Requirements - Rewrite the entries below from the line with "Given: Click the 需求编码 input field" to the line with "Action: pyautogui.click(x=659, y=76)", replacing "Bitcoin" with "Ethereum" and leaving everything else unchanged. Omit the pictures from your answer.

Available data -
----------------------------------------

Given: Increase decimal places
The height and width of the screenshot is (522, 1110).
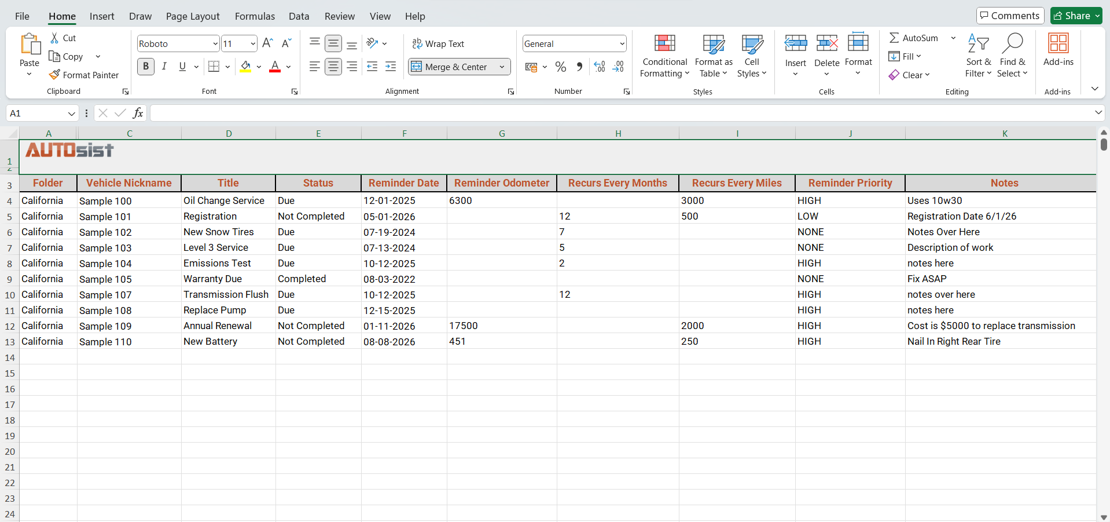Looking at the screenshot, I should tap(599, 67).
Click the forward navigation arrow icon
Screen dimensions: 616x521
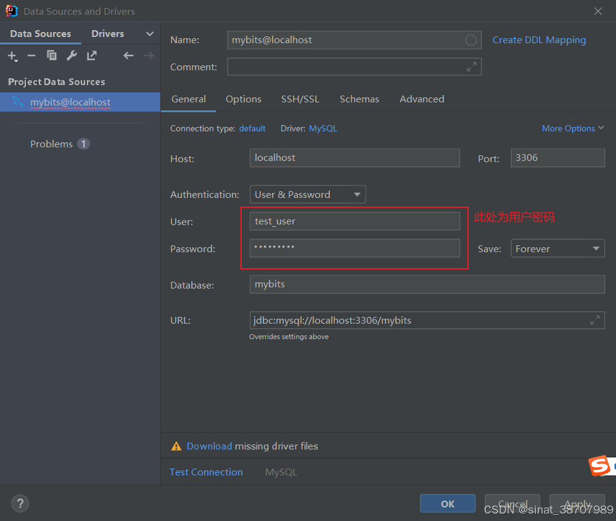148,55
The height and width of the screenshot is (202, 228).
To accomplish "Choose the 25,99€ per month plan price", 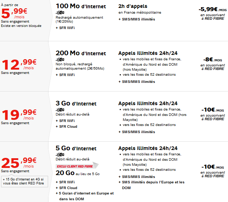I will (19, 163).
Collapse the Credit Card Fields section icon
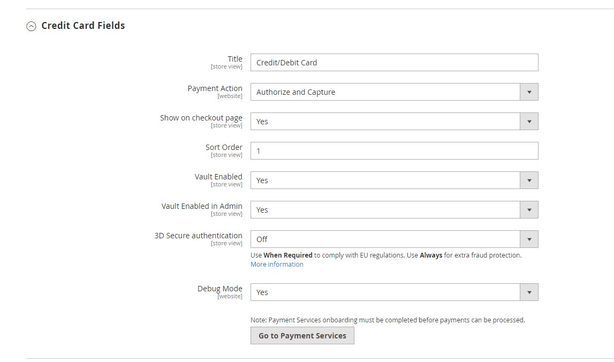 pyautogui.click(x=32, y=26)
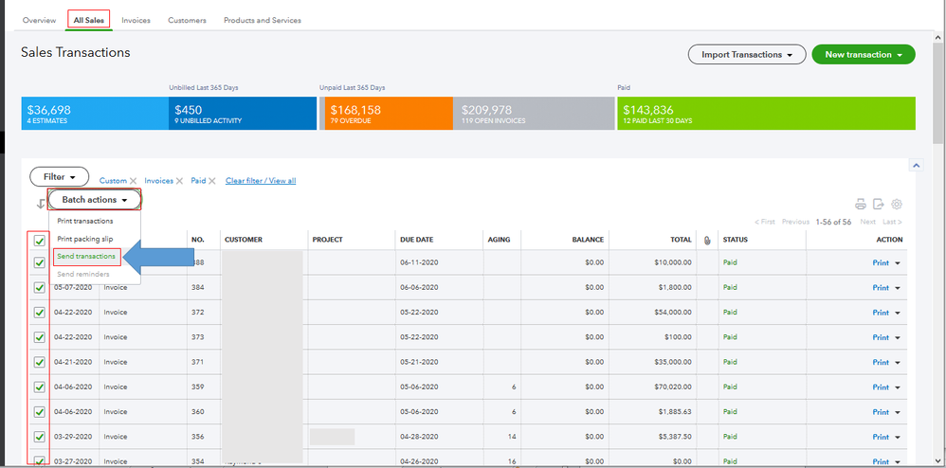Image resolution: width=946 pixels, height=468 pixels.
Task: Uncheck the checkbox for invoice 359
Action: point(39,387)
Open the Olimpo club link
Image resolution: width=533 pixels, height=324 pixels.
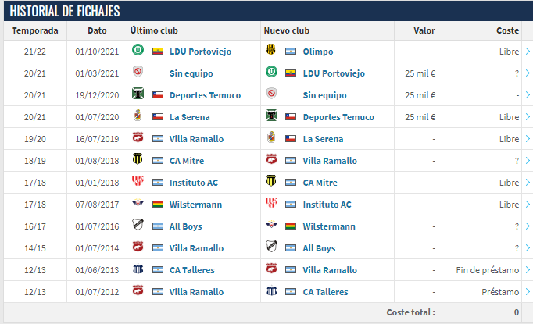[x=318, y=52]
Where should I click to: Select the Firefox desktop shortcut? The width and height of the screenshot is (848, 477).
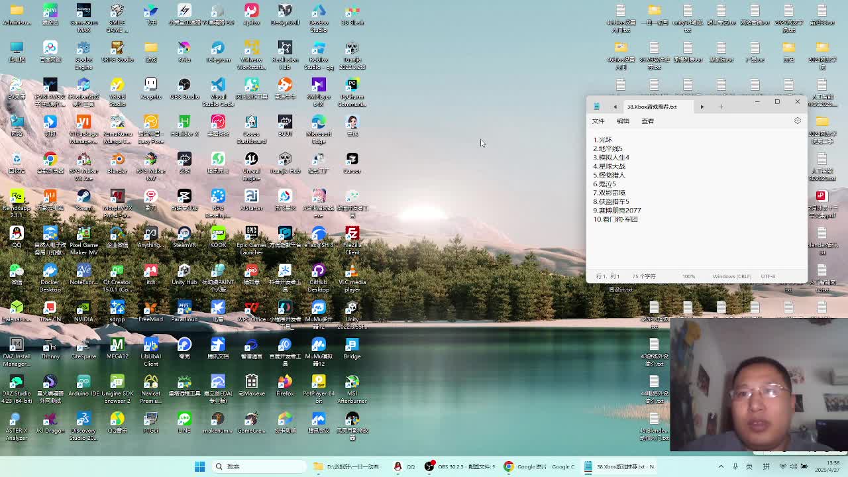[x=285, y=382]
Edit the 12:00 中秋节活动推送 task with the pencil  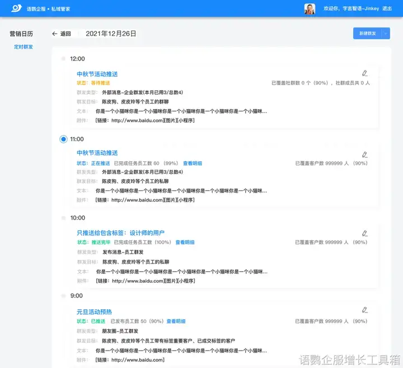tap(365, 73)
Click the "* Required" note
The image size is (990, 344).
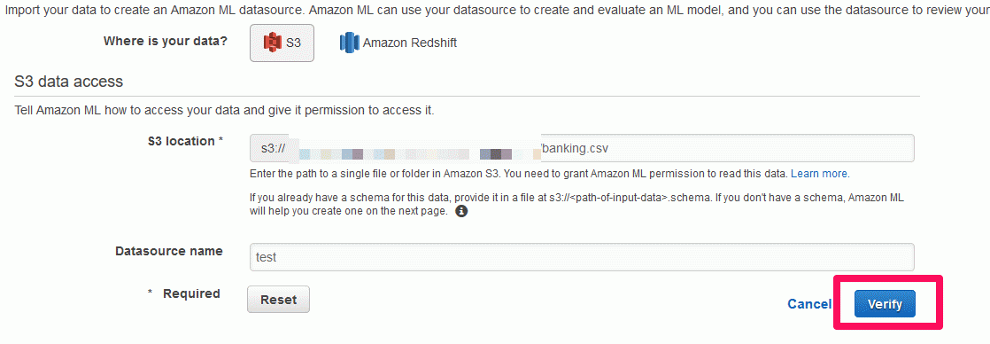pos(183,293)
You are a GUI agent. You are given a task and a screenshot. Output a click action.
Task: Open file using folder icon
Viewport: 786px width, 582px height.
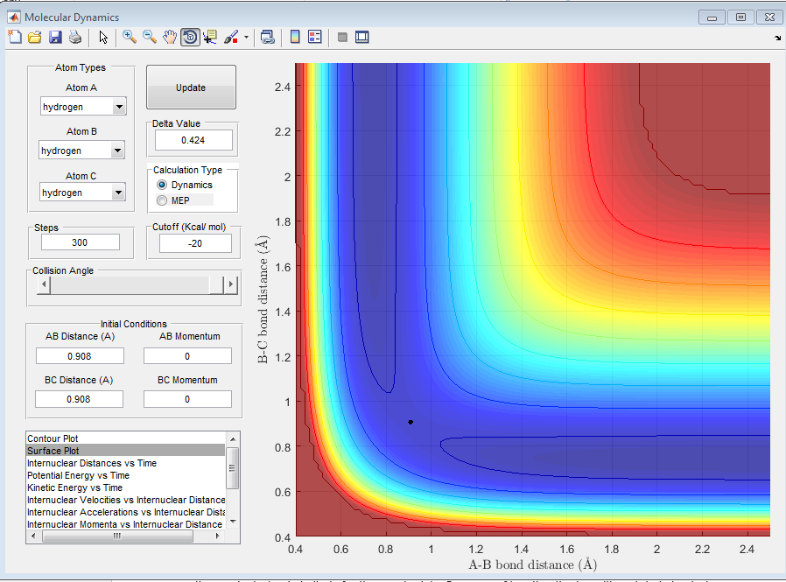click(x=35, y=37)
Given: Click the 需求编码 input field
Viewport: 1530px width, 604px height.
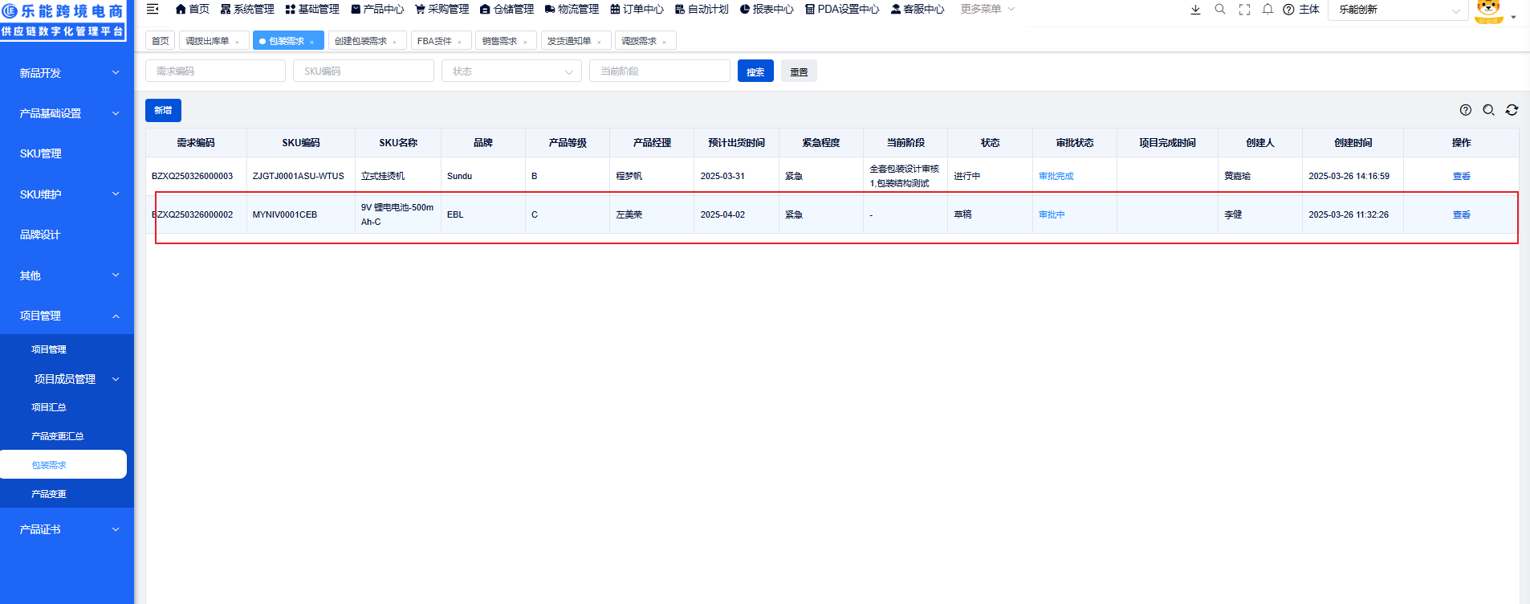Looking at the screenshot, I should tap(215, 71).
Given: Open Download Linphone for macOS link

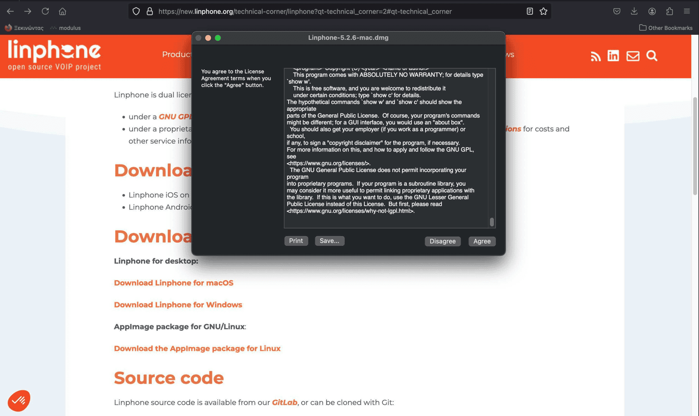Looking at the screenshot, I should [173, 283].
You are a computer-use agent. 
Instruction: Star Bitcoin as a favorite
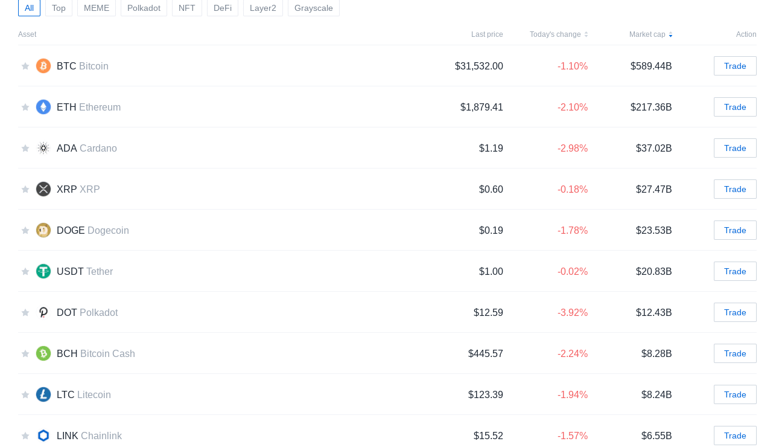point(25,66)
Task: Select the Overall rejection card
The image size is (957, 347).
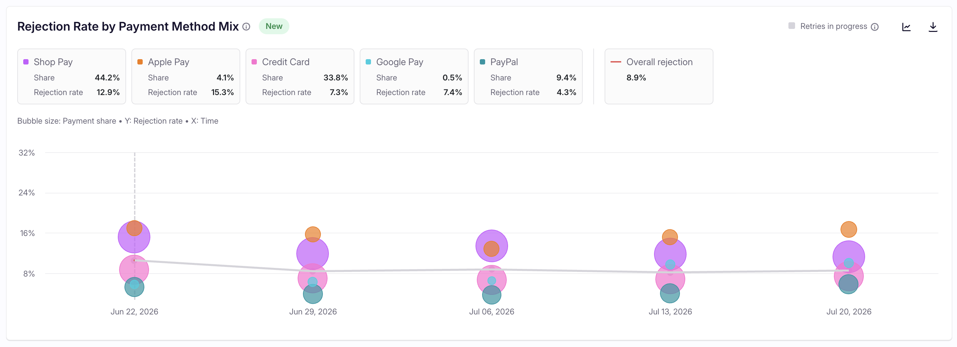Action: pyautogui.click(x=659, y=76)
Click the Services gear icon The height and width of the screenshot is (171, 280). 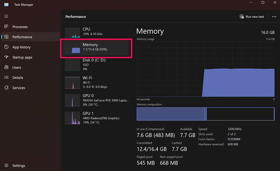(6, 88)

----------------------------------------

Result -
Given: Click the 需求编码 input field
Viewport: 1530px width, 604px height.
Looking at the screenshot, I should tap(215, 71).
Given: Open Download Linphone for macOS link

Looking at the screenshot, I should [173, 283].
You are a computer-use agent. 
Instruction: Star Ethereum as a favorite
point(25,66)
Task: Select the Overall rejection card
The image size is (957, 347).
Action: pyautogui.click(x=659, y=76)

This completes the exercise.